All went well enough and although my foot placement wasn't perfect, since I had expected them to slide much more than they did, I was quite pleased. I had more confidence for the next two repetitions which I used to improve the landing before we moved on and continued our careful training around the eerily quiet, ghost-like town on a grim boxing day's eve.

The next night I had another opportunity to take advantage of difficult conditions. Joe had mentioned a particular arm jump on a rooftop that we had both done before but he warned me that it was a whole different story at night and he was right! What had been a relatively simple jump in the daylight when we had done it together months before was now one of the most intimidating things I've seen in a long time.
The jump is a fair size but the wall where your feet land is set back about a foot from where your arms need to grab and although you could see the wall without too much trouble, the roof where your arms were supposed to grab was pitch black, and impossible to pick out from the darkness behind it. With some lights on the ground to your right that killed any potential night-adjusted vision you could hope to develop, this was not going to get any easier.
After another mental battle and dragging out all of the old motivations and reasons why I had to do this now, rather than later, I forced myself to just focus on having the best take off possible to give me plenty of time to find the roof when I reached it. When I reached the roof I realised it wasn't any easier to spot the landing but I had remembered how the jump had felt in the day time and based my hand position on that, found my hands connecting with something and held on like my life depended on it. It didn't - missing would simply have meant doing your best to land on a dark roof somewhere a few feet below but the thought of hurling myself in to complete darkness and relying solely on memory made me all the more inclined to hold on and treat this as a 'do or die' moment. Repetitions two and three were as always, much easier and I could approach them with more confidence after the first had filled me with a rush of adrenaline and had my heart beating like an angry drum.

So yes, I hope you're all making the most of Winter and not limiting yourselves to gyms or indoor training... now is an ideal time to get out there and really push your boundaries and limits, especially your mental side. Take extra care in difficult conditions and work with smaller, simpler jumps, you will find that they are suddenly much more challenging when you add factors such as limited light, ice, rain, fog, damp, cold and anything else you might meet at this time of year.

Have a great start to 2009 and I'll see you all in the new year!



Anonymous said...

Grat text, it motivates me to go out an train hard. Thank you.

matthewmovement said...

Sounds like fun. =]

Anonymous said...

Nice stuff Blane, I've been doing exactly that!
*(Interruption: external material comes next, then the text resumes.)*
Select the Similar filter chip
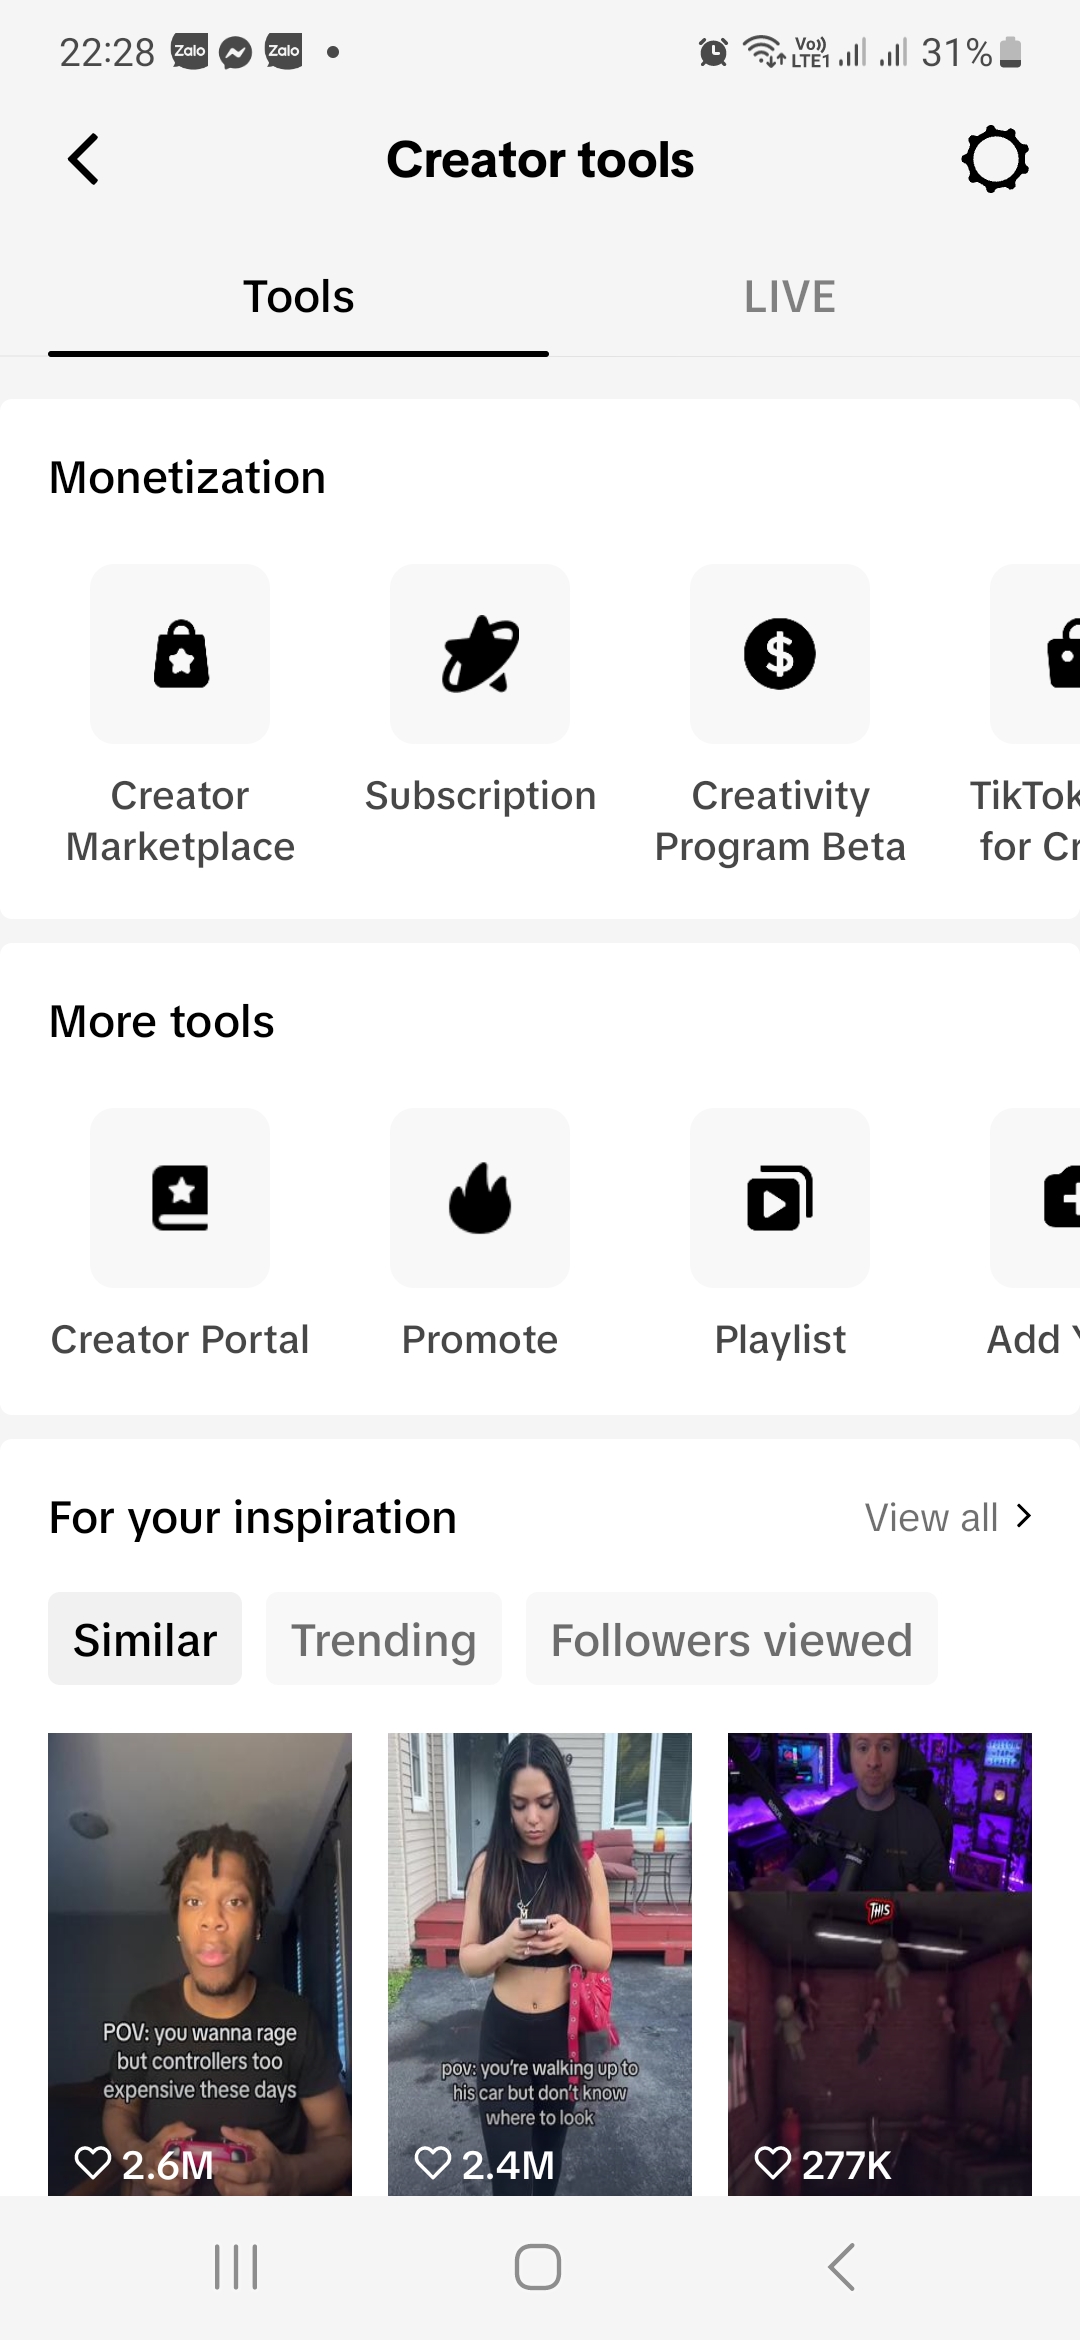Screen dimensions: 1080x2340 point(145,1639)
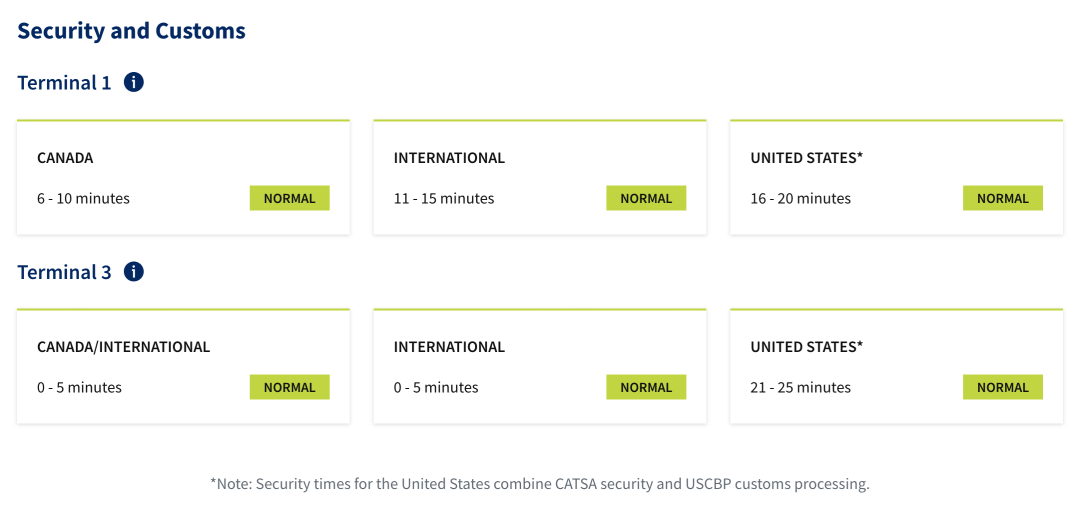1080x509 pixels.
Task: Click the 21 - 25 minutes wait text
Action: [800, 388]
We've been getting snow/rain daily, with temperatures averaging around 25-30...with my ankle healing up, I've been focusing on prolonged periods of rail quadripedie in the snow and rain, as well as climbing random things around me...a bit more difficult when the metal is not only ice cold but slippery as hell too xD

Happy holidays and happy training!


Anonymous said...

yes.. i've found it helpful for me too nearly 2-3 weeks ago... such trainings are both intresting, useful an' effective, i think. i don't appiciate gym trainings too much, and i'm on the side of outdoor trainings without dependence from weather and its factors, as "limited light, ice, rain, fog, damp, cold" etc.

As for myself, such trainings increased my jumping capacities. Being in a "heavy" clothes (in warm clothes))), i tryed to jump as far, as i could + a lot of repetitions of such jumps made me able to jump longer...

of course, you have to be careful during such trainings because of sush extra conditions...

keep training assiduously and a happy New Year;)

Ronnie said...

Great reading. I hope you have had a great new years eve aswell!

And I totally agree like the others. Taking the opportunity to train in extreme conditions is always good. A good enough reason to not do it another time. Just gotta make sure you are extra careful, and capable of doing it tho. Damage risk is high this time a year id wager.

Myself, I try to train as much as possible now as it is icy and cold here in Sweden. Climbing on slippery surfaces, running on ice etc. Use the climat, instead of hiding from it in the gym! :)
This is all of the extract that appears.